The Agoro region has endured years of civil and tribal violence from the time of Ugandan independence, which has devastated the community and upset its way of life. Thousands have been killed or forced into fighting for rebel factions, the most active in recent years being the Lord's Resistance Army, which is estimated to have abducted over 25,000 boys and girls. Many of the remainder have been affected as a result of harsh government treatment of the Acholi in reaction to the LRA. At one time, it was estimated that over 1.8 million people across Northern Uganda were displaced by the conflict, many of them in the area where ACDA operates. Even though relative peace has been restored in recent years, many of those who left have never returned. The prolonged conflict, compounded by the impact of changing climatic conditions, has significantly affected area farming, the primary means of subsistence for over 90% of the population.

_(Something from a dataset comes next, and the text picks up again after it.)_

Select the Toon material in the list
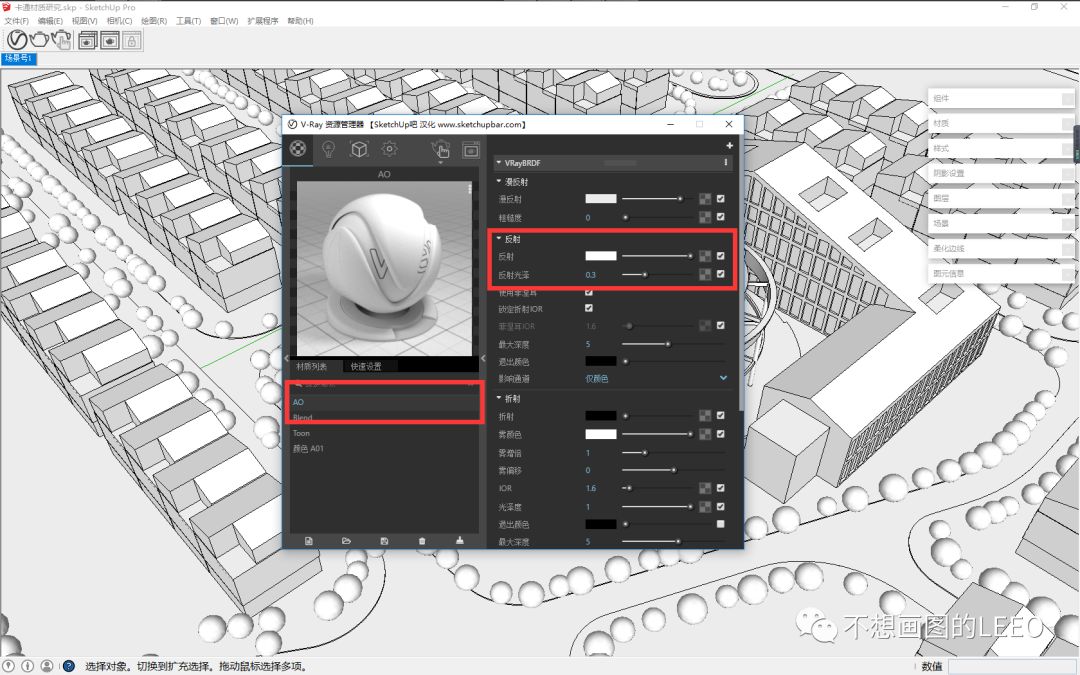This screenshot has height=675, width=1080. pyautogui.click(x=301, y=433)
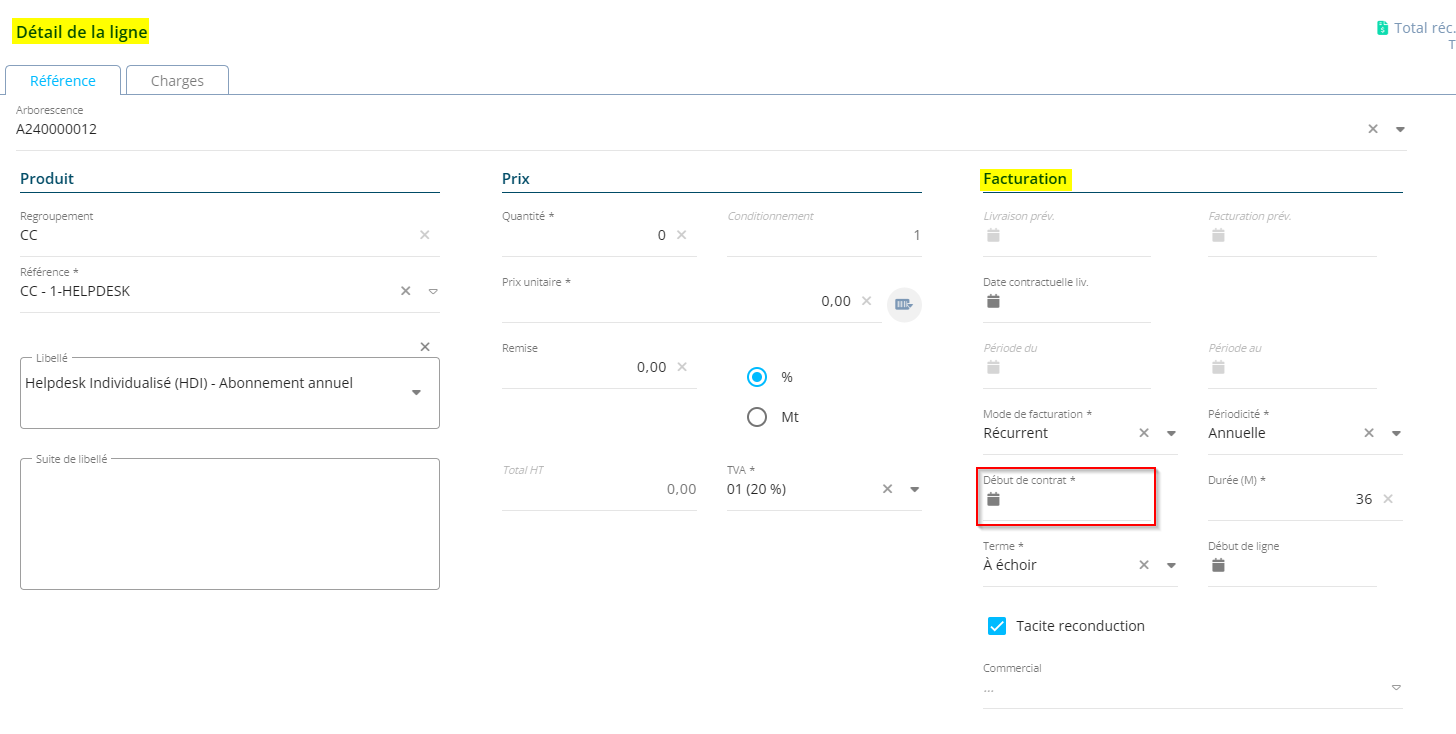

In recent years, ongoing disturbances in South Sudan have resulted in a large number of refugees and asylum seekers arriving in the area. As of December 2015, the UN estimated that there are over 173,000 refugees and asylum seekers in Northern Uganda, many of whom are in the Agoro region. HIV/AIDS remains a major problem, with an estimated 8.2% of the area population being infected with the virus at year-end 2014. The combination of all these factors has resulted in most area residents suffering from extreme poverty and vulnerability.

ACDA was founded in 2001 as a consequence of the ongoing disruption that was threatening the social fabric of the area. Since its formation, the organization's mission has remained unchanged:" To provide a voice for the oppressed & disadvantaged members of the community in the Agoro Region & to lobby for support & undertake projects to alleviate and improve their situation."

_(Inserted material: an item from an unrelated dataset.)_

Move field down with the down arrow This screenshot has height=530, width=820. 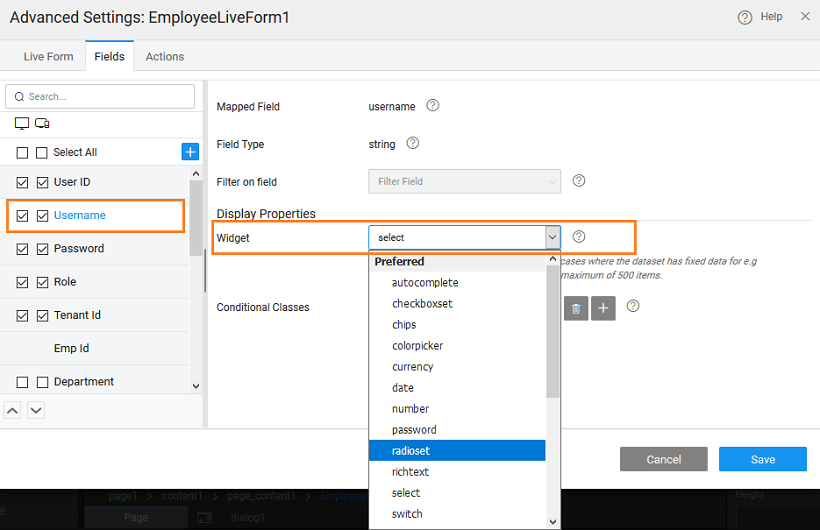pos(35,410)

Since its formation, ACDA has been active on a number of fronts, working on its own and with international aid agencies on projects in support of the local population, as well as displaced persons from conflict in South Sudan. Achievements to date include:
- Establishment of an Early Child Development Centre (EDC) in Agoro subcounty with support from UNICEF in 2005
- Training of block leaders in 10 IDP camps from Lamwo district with support from the Norwegian Refugee Council (NRC)
- Completion of human rights awareness education with support from the NRC's ICLA project
- A project to enhance Girls' Secondary Education with support from WTE Canada
- Training of community leaders on fundamental human rights in partnership with the Kitgum NGO forum (KINGFO)
- HIV/AIDS community mobilization and sensitization in partnership with Oxfam GB
- Child and enforced marriage prevention and cultural awareness, gender equality & vocational training with support from the Canada Fund for Local Initiatives program
- ACDA supported UNICEF in the implementation of projects on Early Child Development (ECD) in Agoro IDP camp, Agoro Subcounty
ACDA operates on a 5-year plan, which is updated annually. The 5-year goal is for ACDA to continue being recognized as a major force in bringing about change for Agoro residents and to be seen by all as a trusted institution that continues to support and enhance the quality of life for all. Current efforts are taking advantage of the uptake of wireless communications by Agoro residents to enhance ACDA's ability to serve its membership.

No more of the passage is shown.